Exercise - What you return must be the data below, word for word, without any images.

*** Extracted material ***

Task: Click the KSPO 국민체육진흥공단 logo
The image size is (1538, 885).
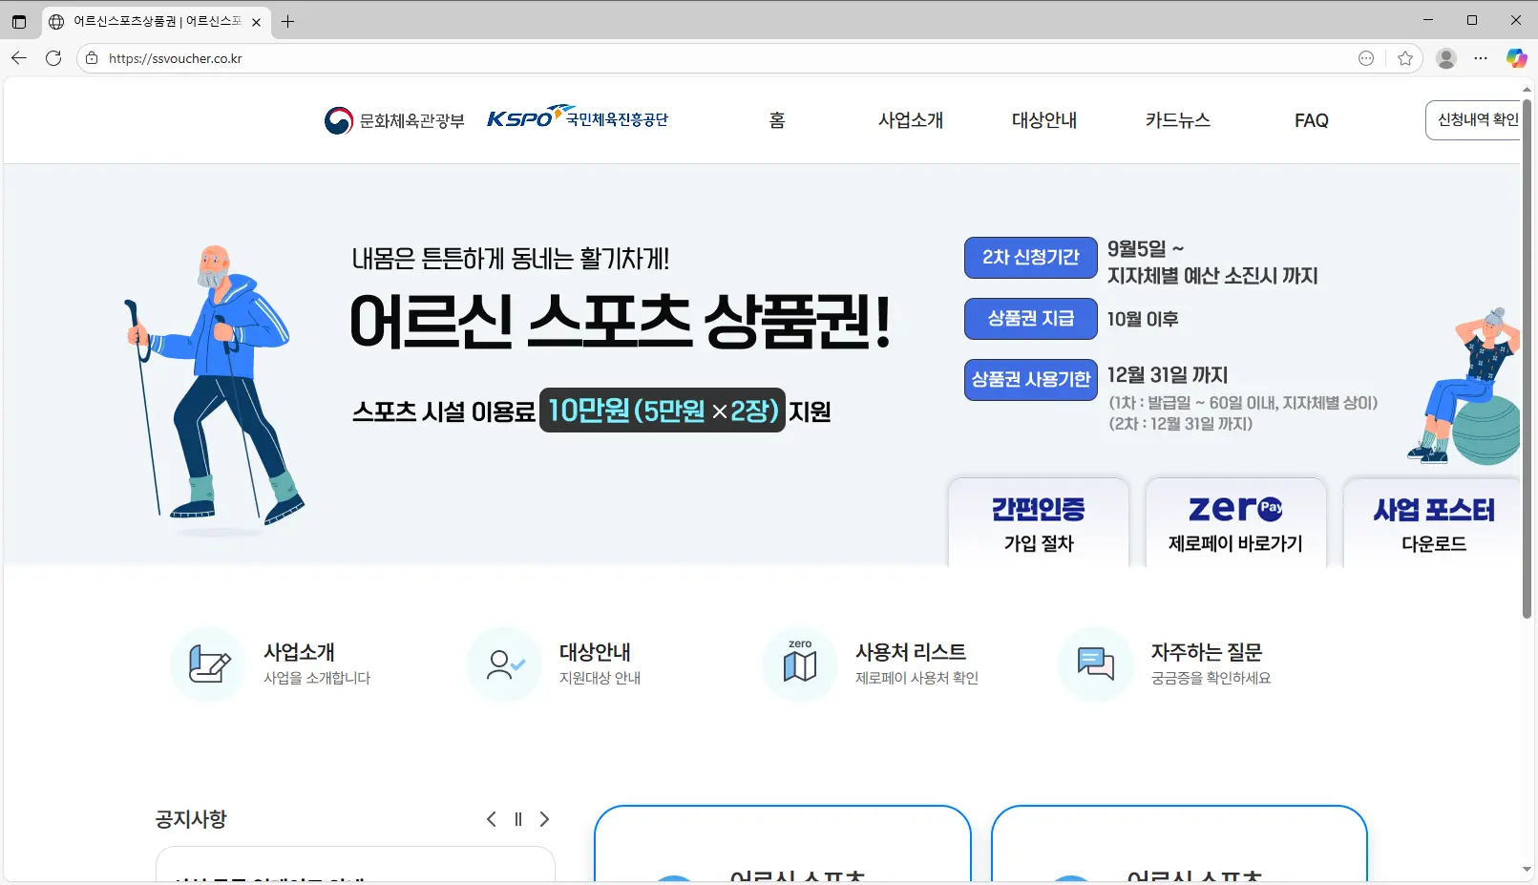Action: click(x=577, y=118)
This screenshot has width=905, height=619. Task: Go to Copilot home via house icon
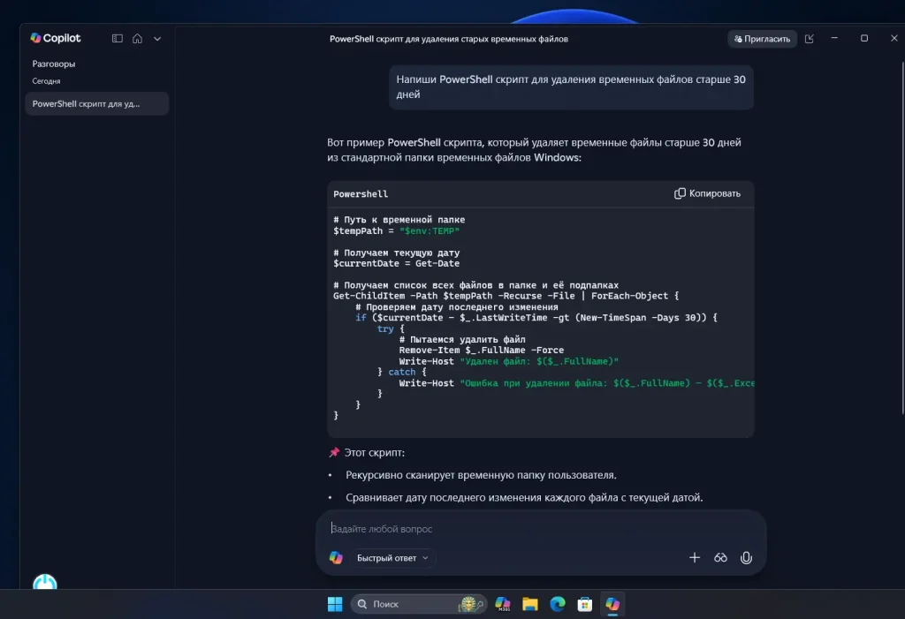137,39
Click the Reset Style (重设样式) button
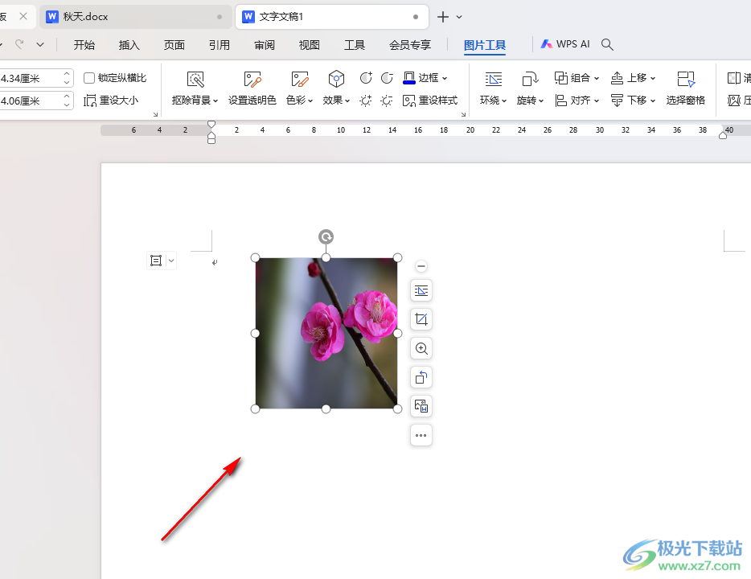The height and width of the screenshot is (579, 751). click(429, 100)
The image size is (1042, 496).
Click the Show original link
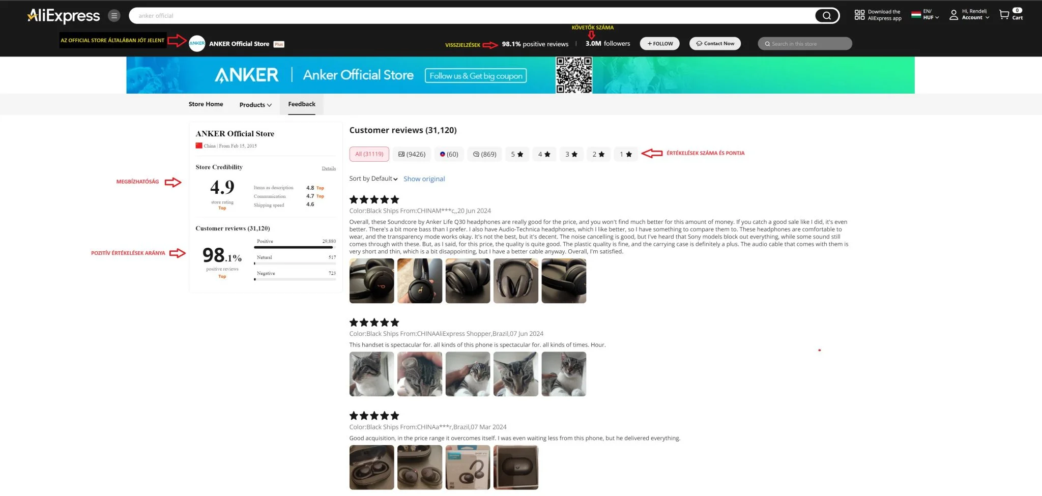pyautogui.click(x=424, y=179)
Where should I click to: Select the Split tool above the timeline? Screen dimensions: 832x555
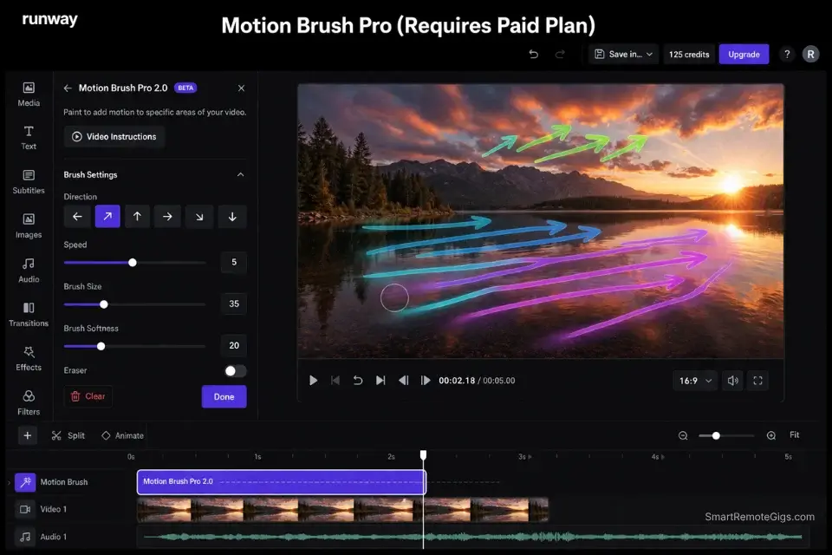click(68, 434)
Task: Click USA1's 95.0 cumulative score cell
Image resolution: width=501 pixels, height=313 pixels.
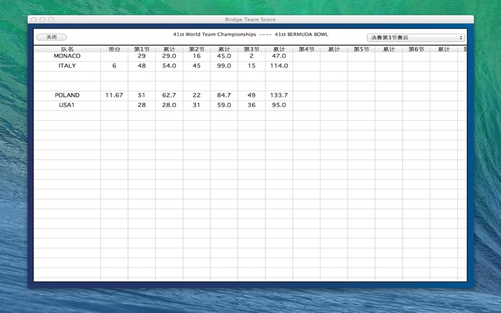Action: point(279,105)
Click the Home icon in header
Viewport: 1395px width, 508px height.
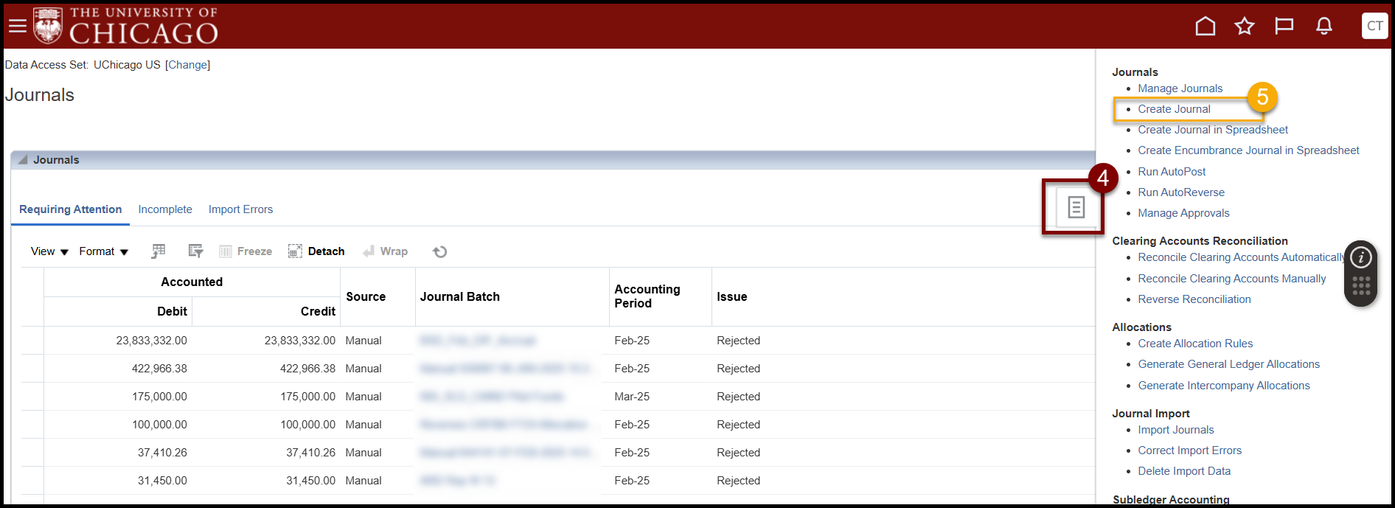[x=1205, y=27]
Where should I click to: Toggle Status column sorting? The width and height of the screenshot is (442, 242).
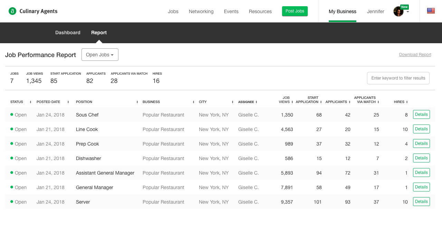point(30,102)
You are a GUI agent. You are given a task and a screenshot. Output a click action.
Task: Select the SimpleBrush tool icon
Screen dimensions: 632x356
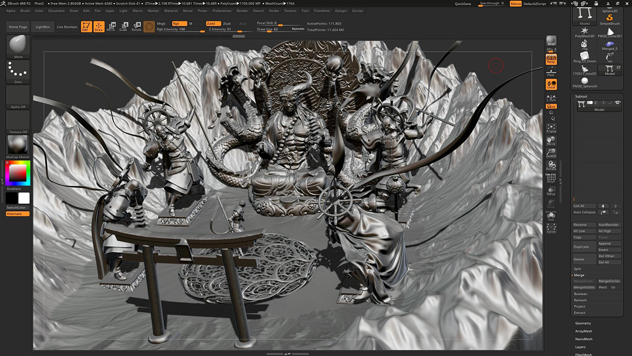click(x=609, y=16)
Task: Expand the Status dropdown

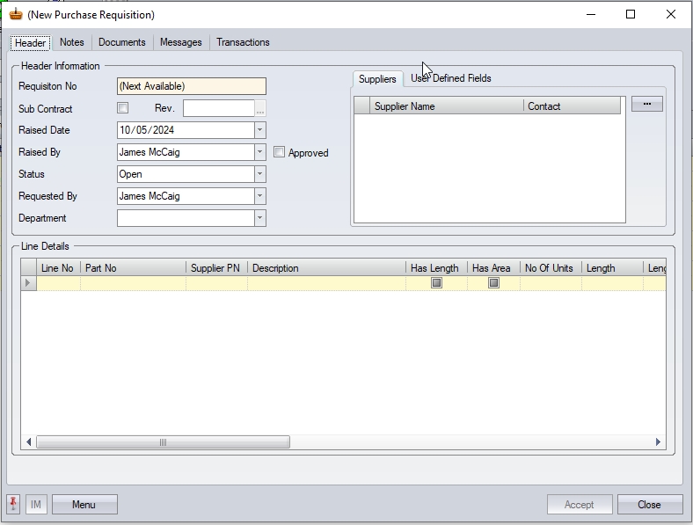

*** End of Extracted material ***

Answer -
Task: Click the KSPO 국민체육진흥공단 logo
The image size is (1538, 885).
Action: click(x=577, y=118)
This screenshot has width=905, height=619. Task: Go to Copilot home via house icon
137,39
Click the Reset Style (重设样式) button
The height and width of the screenshot is (579, 751). click(429, 100)
The image size is (1042, 496).
Click the Show original link
pyautogui.click(x=424, y=179)
Where should I click to: Select the Split tool above the timeline? Screen dimensions: 832x555
click(68, 434)
Task: Click USA1's 95.0 cumulative score cell
Image resolution: width=501 pixels, height=313 pixels.
Action: point(279,105)
Click the Home icon in header
Viewport: 1395px width, 508px height.
[x=1205, y=27]
Where should I click to: Toggle Status column sorting? The width and height of the screenshot is (442, 242).
point(30,102)
You are a GUI agent. You are given a task and a screenshot. Output a click action.
Task: Select the SimpleBrush tool icon
Screen dimensions: 632x356
click(x=609, y=16)
Task: Expand the Status dropdown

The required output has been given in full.